╔══

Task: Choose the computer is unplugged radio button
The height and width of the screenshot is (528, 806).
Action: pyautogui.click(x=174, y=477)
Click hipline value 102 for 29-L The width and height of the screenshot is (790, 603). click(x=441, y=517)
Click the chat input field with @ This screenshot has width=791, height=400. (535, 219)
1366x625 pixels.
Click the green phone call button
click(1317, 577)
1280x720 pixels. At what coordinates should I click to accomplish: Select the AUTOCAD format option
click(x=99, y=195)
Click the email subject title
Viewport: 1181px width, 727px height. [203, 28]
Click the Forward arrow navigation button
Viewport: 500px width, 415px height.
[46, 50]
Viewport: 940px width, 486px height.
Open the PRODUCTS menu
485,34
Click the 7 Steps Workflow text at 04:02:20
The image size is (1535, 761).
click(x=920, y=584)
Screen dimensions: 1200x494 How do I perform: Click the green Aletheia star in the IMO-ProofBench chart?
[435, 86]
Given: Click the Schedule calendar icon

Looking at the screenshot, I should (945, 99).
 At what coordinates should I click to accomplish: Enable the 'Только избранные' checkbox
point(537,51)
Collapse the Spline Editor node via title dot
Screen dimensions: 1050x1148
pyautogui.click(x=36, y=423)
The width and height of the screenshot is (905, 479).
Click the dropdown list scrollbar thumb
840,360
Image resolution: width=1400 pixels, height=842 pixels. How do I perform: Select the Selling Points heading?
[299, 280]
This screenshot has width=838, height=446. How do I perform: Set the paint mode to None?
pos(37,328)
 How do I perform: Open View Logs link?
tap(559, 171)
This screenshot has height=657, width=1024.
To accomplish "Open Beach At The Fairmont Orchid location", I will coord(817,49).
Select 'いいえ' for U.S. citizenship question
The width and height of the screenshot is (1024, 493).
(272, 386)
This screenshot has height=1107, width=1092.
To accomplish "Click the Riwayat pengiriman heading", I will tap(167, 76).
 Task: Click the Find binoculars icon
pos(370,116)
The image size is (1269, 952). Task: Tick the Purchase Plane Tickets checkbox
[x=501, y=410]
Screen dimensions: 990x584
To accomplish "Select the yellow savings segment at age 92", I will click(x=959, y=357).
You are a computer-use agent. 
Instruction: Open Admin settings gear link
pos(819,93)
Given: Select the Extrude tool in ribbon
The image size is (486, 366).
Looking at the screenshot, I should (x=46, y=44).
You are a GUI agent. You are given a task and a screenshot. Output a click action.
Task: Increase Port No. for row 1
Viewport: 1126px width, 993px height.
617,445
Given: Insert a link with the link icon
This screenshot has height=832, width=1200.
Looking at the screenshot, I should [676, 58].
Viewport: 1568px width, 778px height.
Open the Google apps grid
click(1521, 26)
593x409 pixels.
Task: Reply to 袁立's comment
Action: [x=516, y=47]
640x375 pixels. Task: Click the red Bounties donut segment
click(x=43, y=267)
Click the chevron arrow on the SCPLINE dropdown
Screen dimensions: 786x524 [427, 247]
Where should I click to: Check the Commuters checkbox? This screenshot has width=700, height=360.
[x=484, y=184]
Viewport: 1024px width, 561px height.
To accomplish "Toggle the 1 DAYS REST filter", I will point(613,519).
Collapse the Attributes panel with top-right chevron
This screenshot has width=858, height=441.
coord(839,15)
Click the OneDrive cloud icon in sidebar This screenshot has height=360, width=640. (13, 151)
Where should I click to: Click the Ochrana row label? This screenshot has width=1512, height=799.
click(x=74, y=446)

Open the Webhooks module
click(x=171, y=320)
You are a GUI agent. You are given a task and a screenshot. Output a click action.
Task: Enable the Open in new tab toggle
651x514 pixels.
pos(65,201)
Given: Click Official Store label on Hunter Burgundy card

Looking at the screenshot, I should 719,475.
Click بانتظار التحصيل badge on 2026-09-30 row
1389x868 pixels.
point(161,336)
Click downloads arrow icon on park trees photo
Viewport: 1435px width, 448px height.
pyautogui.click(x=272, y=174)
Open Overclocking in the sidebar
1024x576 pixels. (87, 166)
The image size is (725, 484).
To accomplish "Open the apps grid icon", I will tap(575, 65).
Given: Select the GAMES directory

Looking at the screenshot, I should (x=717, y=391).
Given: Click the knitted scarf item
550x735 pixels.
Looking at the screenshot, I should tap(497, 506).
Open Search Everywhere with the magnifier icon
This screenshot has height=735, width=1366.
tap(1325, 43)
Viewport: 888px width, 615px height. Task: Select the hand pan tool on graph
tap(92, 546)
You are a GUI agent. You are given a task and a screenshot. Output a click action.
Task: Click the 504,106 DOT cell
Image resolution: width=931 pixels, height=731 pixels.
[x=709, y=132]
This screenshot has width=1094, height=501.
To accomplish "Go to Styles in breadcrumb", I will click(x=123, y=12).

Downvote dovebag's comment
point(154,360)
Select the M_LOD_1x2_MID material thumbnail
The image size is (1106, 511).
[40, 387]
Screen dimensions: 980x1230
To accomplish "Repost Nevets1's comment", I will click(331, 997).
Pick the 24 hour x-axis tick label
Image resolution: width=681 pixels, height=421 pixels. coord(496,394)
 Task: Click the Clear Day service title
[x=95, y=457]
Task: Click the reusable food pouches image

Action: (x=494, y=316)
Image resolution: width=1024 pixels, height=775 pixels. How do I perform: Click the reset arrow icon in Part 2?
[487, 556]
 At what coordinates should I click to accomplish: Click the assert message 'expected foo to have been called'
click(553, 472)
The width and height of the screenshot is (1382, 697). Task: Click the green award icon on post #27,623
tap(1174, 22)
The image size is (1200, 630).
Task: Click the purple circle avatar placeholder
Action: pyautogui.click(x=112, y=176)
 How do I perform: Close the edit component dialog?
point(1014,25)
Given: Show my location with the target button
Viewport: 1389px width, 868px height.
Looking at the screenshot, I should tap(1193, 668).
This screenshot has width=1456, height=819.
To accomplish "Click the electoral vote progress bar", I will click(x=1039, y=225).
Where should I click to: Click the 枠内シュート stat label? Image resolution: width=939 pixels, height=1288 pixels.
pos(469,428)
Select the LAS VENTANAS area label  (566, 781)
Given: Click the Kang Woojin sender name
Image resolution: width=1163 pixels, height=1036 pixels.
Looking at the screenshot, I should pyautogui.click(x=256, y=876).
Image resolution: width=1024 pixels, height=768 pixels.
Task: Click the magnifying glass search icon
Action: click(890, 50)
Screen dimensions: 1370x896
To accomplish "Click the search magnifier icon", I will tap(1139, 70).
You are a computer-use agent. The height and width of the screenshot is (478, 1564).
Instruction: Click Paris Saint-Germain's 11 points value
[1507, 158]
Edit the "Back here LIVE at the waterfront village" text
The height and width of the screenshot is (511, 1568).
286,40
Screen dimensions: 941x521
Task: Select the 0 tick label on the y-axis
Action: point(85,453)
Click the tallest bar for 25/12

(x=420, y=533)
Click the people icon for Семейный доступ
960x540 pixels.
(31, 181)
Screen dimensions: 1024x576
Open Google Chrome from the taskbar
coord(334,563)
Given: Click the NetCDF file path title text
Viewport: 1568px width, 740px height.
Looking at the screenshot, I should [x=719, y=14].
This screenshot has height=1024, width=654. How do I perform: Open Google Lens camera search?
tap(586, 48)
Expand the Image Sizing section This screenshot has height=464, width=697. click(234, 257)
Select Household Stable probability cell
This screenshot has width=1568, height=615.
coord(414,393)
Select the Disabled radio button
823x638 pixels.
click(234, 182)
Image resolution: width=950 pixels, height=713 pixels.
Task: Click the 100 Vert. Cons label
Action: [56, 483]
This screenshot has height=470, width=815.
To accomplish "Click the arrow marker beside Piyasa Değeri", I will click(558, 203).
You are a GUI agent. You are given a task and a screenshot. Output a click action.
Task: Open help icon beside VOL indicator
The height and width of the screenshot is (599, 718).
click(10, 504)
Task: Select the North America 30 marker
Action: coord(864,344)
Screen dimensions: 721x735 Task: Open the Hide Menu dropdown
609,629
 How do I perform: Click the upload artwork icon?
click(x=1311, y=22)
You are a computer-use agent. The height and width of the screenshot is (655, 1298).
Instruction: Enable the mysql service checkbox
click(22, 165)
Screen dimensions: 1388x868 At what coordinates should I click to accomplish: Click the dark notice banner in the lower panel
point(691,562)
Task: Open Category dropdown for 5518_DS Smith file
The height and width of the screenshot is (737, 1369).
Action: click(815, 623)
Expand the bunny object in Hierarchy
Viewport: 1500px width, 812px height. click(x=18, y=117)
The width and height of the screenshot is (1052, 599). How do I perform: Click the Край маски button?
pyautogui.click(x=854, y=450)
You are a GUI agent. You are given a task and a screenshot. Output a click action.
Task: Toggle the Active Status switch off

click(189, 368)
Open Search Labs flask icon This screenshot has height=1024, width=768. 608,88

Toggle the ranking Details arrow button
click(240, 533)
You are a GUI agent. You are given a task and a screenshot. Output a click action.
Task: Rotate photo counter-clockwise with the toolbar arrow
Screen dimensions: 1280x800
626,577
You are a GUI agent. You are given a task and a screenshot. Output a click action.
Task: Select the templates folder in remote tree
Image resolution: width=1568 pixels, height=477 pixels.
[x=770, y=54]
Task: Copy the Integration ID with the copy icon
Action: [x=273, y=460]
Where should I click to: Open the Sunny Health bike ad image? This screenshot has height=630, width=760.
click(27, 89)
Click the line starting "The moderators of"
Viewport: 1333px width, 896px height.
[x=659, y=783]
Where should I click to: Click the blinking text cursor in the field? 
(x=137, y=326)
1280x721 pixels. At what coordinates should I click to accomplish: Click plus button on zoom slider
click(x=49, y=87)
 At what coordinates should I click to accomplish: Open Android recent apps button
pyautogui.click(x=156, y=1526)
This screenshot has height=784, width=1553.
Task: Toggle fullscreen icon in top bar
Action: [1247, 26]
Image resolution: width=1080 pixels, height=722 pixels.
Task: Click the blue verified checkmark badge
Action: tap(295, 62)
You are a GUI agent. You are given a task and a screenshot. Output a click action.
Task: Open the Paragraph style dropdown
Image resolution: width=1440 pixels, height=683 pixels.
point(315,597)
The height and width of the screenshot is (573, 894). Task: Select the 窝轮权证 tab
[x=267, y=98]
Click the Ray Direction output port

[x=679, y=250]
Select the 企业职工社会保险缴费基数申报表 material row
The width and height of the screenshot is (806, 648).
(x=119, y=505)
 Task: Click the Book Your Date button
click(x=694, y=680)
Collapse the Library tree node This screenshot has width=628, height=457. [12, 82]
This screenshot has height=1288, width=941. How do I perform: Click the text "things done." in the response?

╚══

:: What is being asked ::
From the data above, return every line from the line that has "Screen dimensions: 1370x896" up to and including the line that has "here LIVE at", exactly.

:: Task answer ::
Screen dimensions: 1370x896
To accomplish "Click the search magnifier icon", I will tap(1139, 70).
You are a computer-use agent. The height and width of the screenshot is (478, 1564).
Instruction: Click Paris Saint-Germain's 11 points value
[1507, 158]
Edit the "Back here LIVE at the waterfront village" text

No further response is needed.